The headline on the story at an Oklahoma television station’s website said it plainly: “Mobile Banking Used To Steal Thousands From OKC Business.”
The story elaborated that Paris Limo in Oklahoma City had been looted of some $15,000 by an employee who apparently made it a habit to deposit the same paycheck in multiple checking accounts, effectively doubling or tripling his income.
Jimmy Paris, the company owner, acknowledged that nobody reconciled the payroll account on a monthly basis.
All of which raises the question: how widespread is double dipping with mobile remote deposit capture? Alan Bernstein, president of Vertifi Software, a CUSO that offers MRDC to hundreds of credit unions, said, “This is totally contrary to what we have experienced in the three years we have provided MRDC.”
He acknowledged that there have been instances of fraud, “but we could count them on the fingers of two hands.”
Accidental double deposits – where one spouse uses MRDC to deposit a check and, later, the other spouse deposits the paper check – may be more common, said Bernstein. But he stressed that numbers for accidents are also minuscule.
Bernstein also stressed that each financial institution sets its own MRDC limits – establishing ceilings of deposit amounts, for instance, and some financial institutions extend it only to members with a track record.
He added that many companies, Vertifi included, provide duplicate detection tools. This technology captures duplicates within the same institution, such as when two spouses deposit the same item.
Bernstein acknowledged that, right now, there is no foolproof way to eliminate double dipping that involves two institutions.
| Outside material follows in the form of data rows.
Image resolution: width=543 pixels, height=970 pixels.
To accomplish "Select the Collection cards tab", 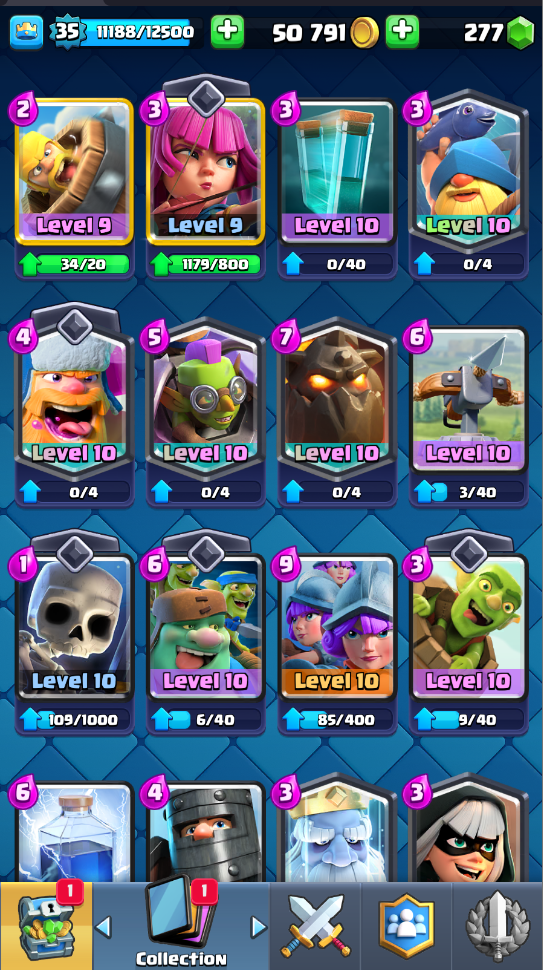I will [x=181, y=922].
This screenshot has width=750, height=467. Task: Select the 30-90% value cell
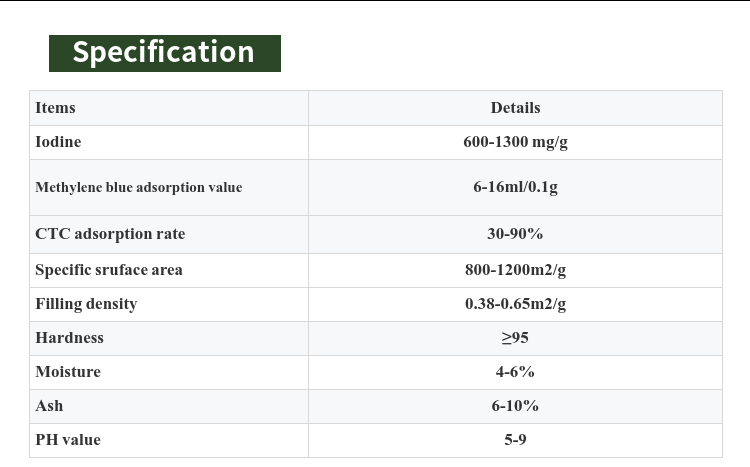515,234
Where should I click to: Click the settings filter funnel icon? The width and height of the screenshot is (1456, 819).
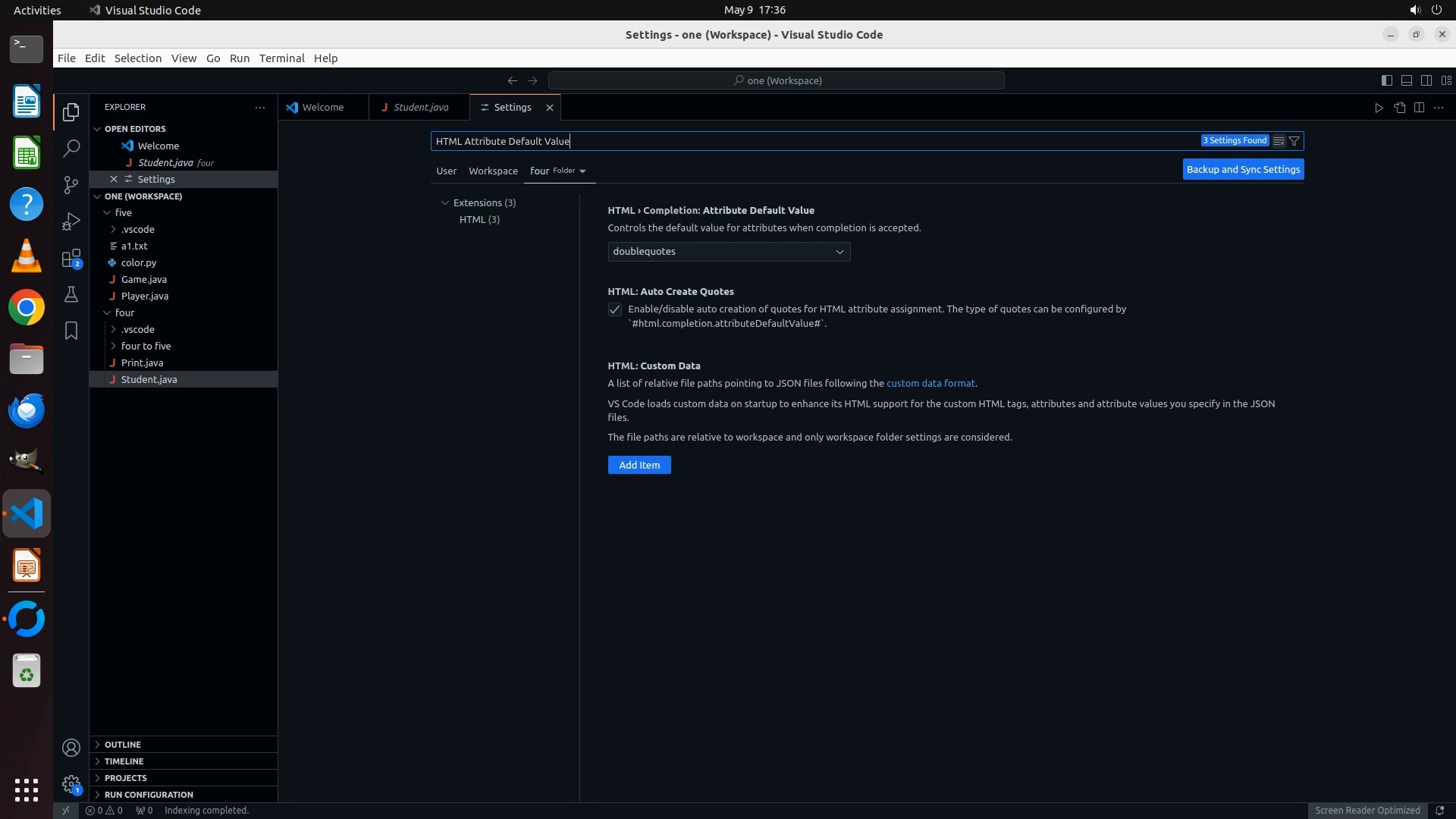tap(1294, 141)
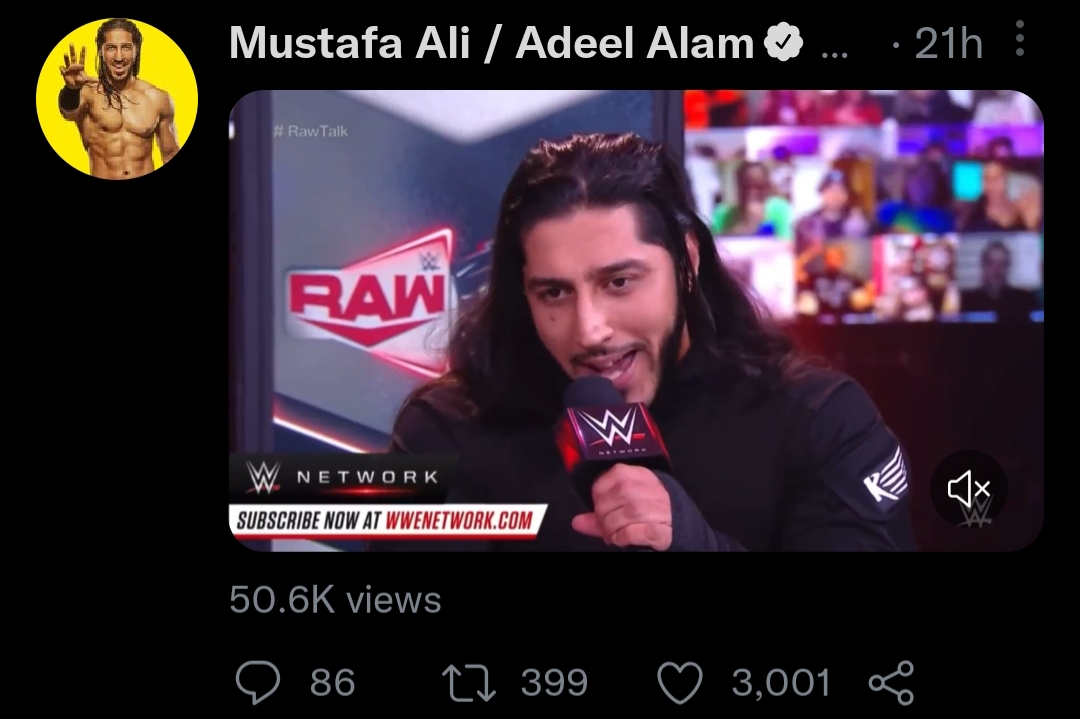Open the Mustafa Ali / Adeel Alam profile name
Viewport: 1080px width, 719px height.
pos(491,43)
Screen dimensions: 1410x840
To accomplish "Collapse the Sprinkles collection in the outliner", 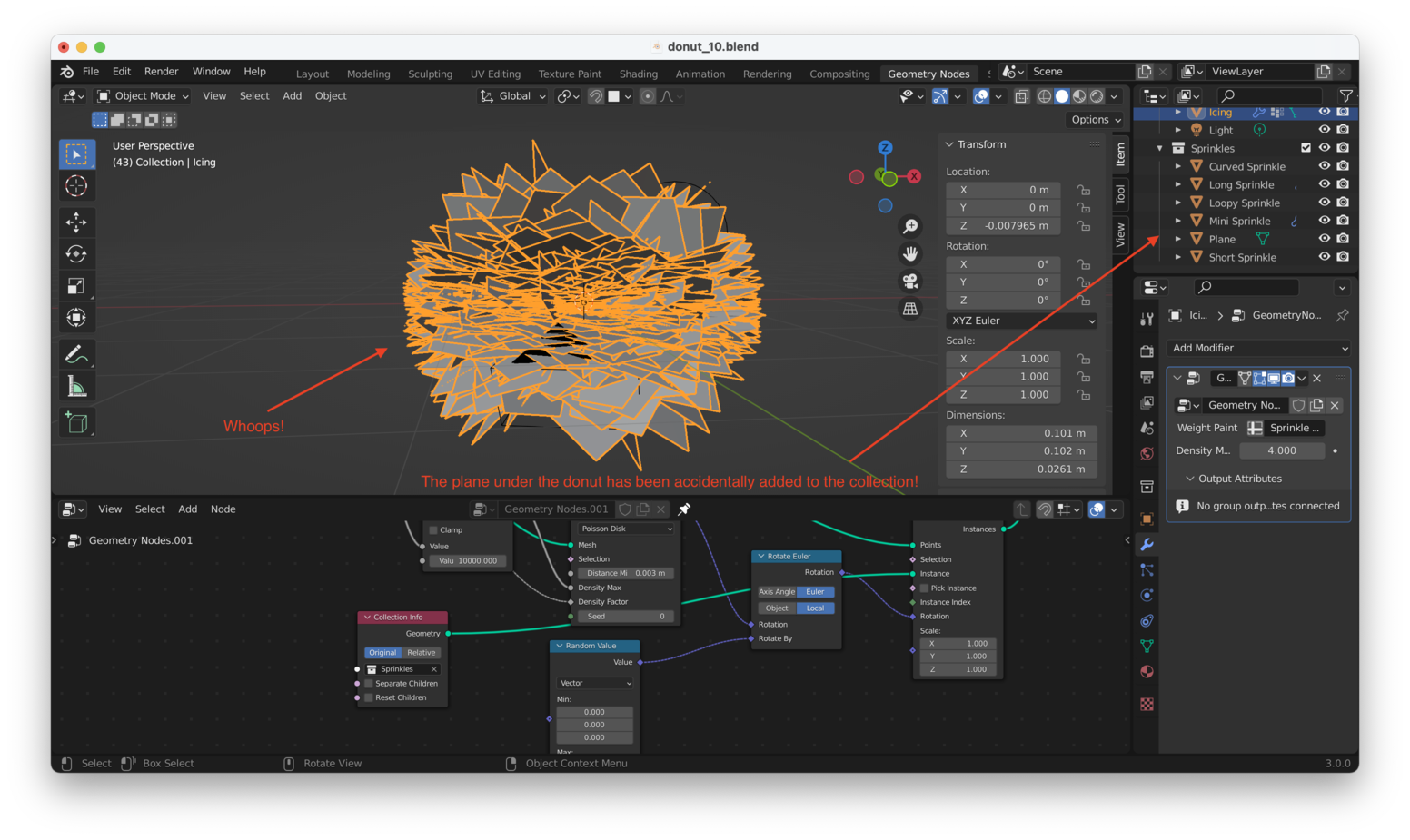I will (x=1159, y=148).
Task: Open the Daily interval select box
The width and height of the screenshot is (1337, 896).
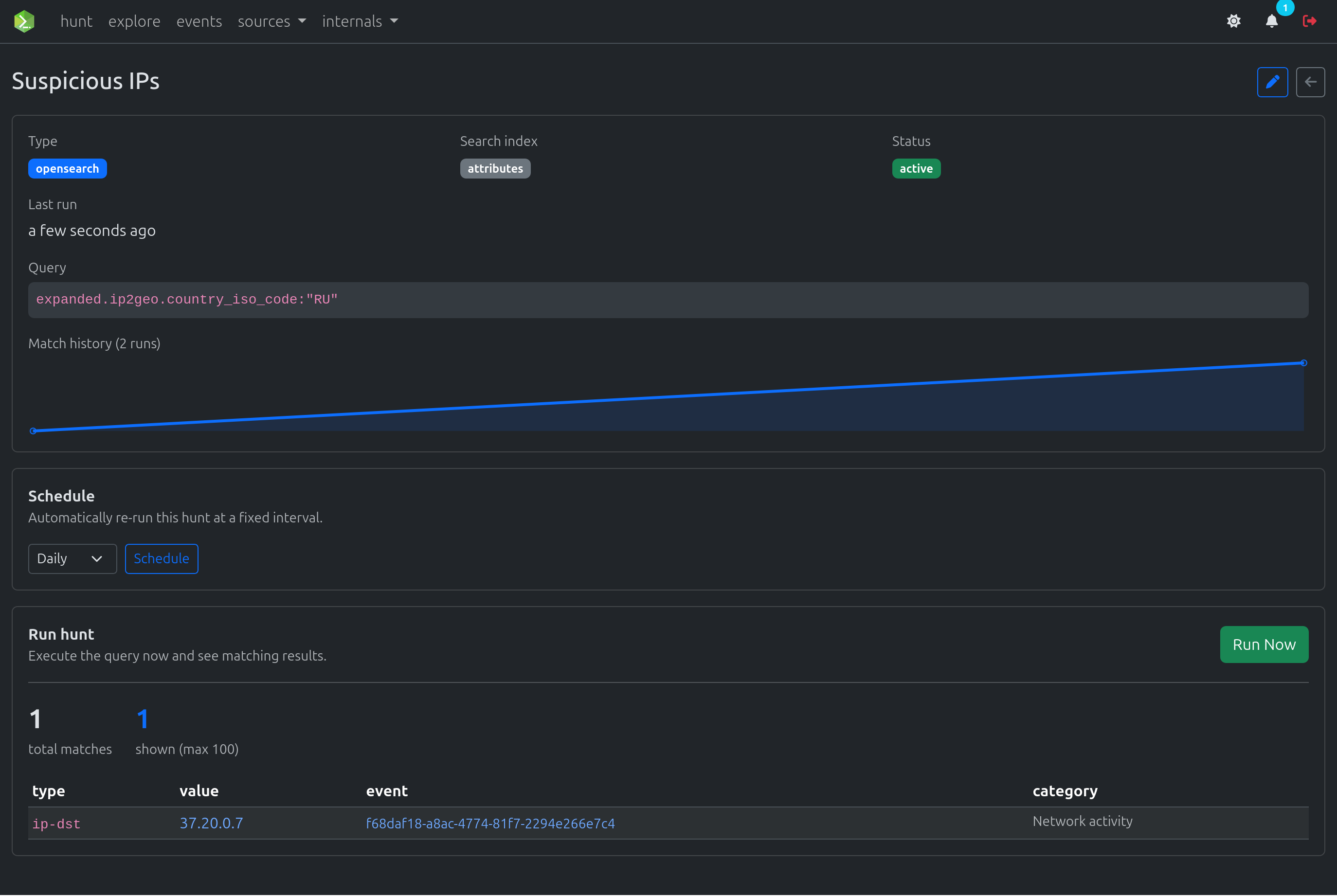Action: click(72, 558)
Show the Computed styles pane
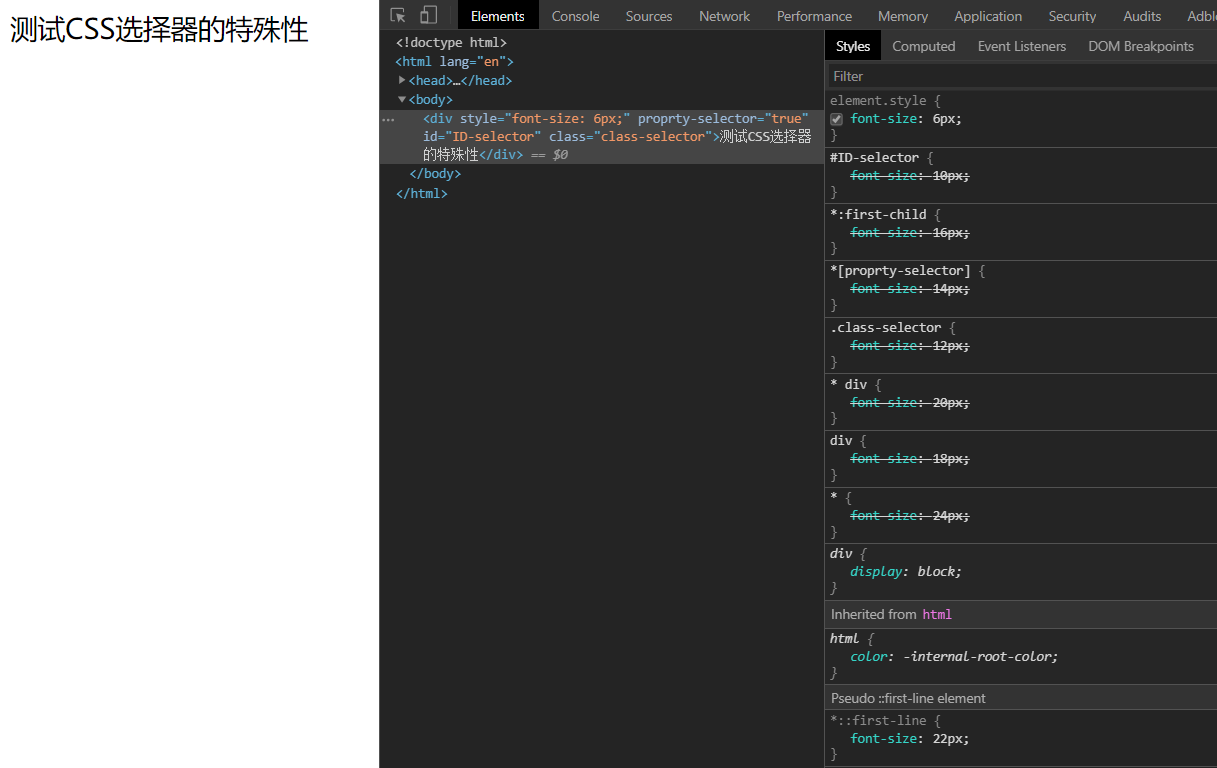The height and width of the screenshot is (768, 1217). click(923, 46)
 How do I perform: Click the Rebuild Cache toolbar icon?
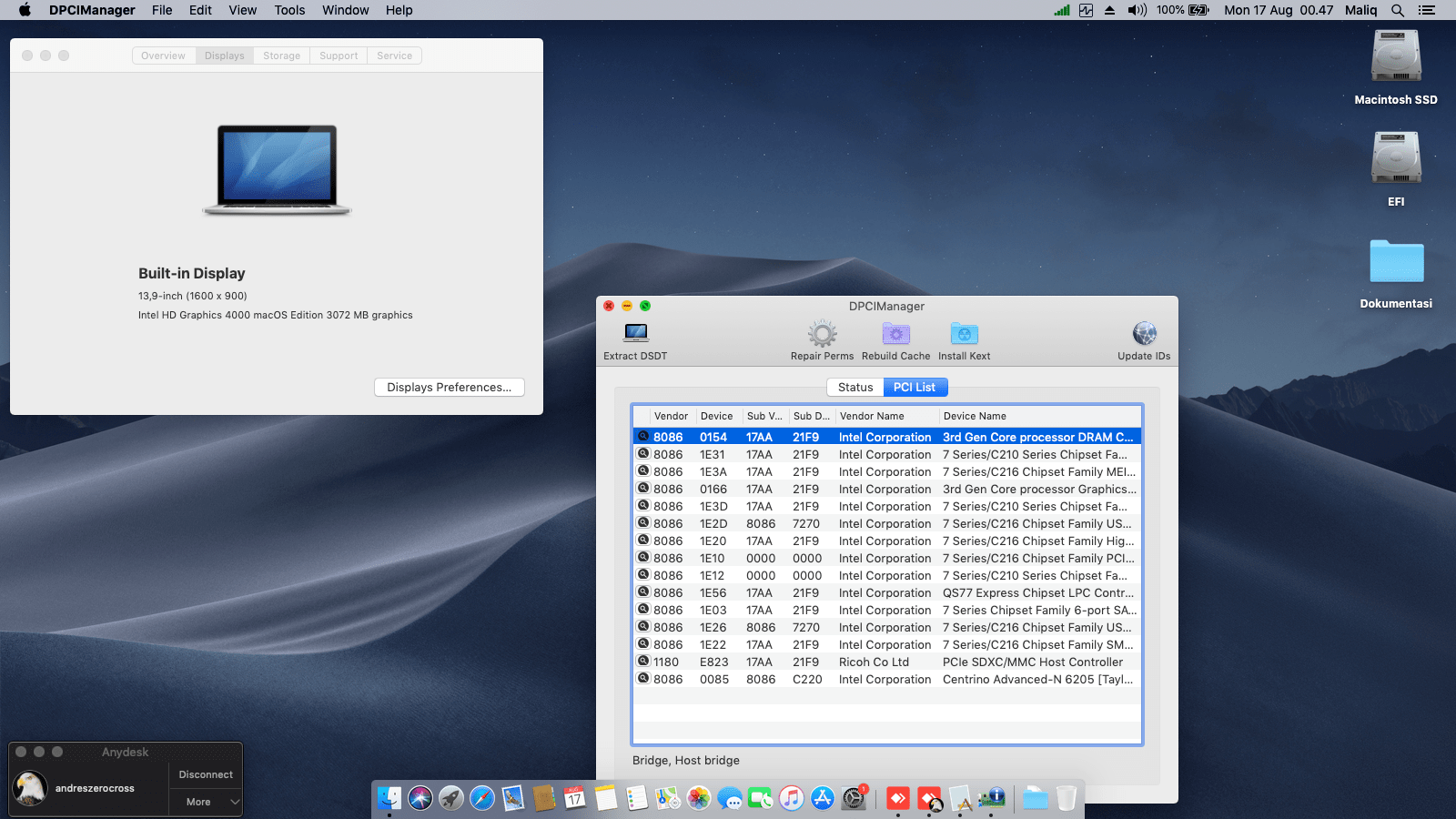tap(895, 334)
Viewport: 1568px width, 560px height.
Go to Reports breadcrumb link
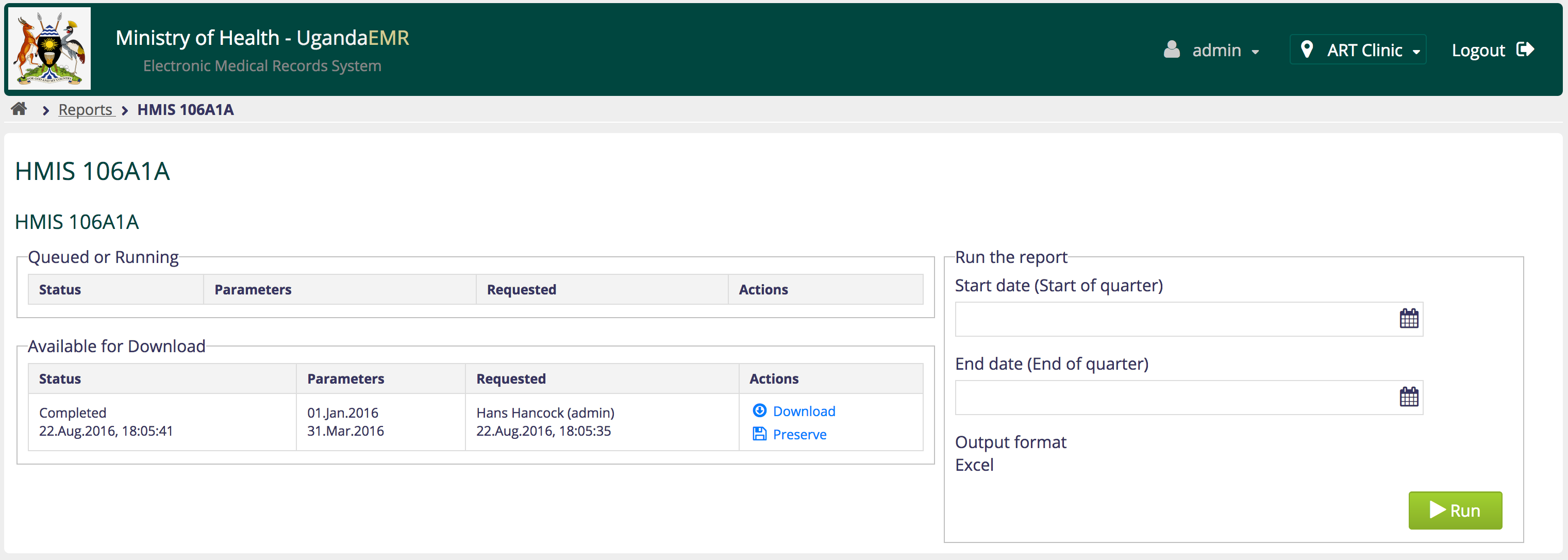point(85,110)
There are time lags in Check 21 processing and, right there, is a window that a fraudster could exploit.
At MRDC leader Mitek, chief marketing officer Scott Carter added, “the level of losses in the mobile channel remains extremely low.”
John Walsh, CEO of North Carolina-based SightSpan Inc. and a fraud expert, noted that financial institutions “are obligated to do transaction monitoring but there is a lot of weakness in the system,” weakness that this particular Oklahoma scamster exploited.
But Walsh added: “The individual business owner needs to be looking at their own business account, let’s not forget that apparently wasn’t happening regularly in this case.”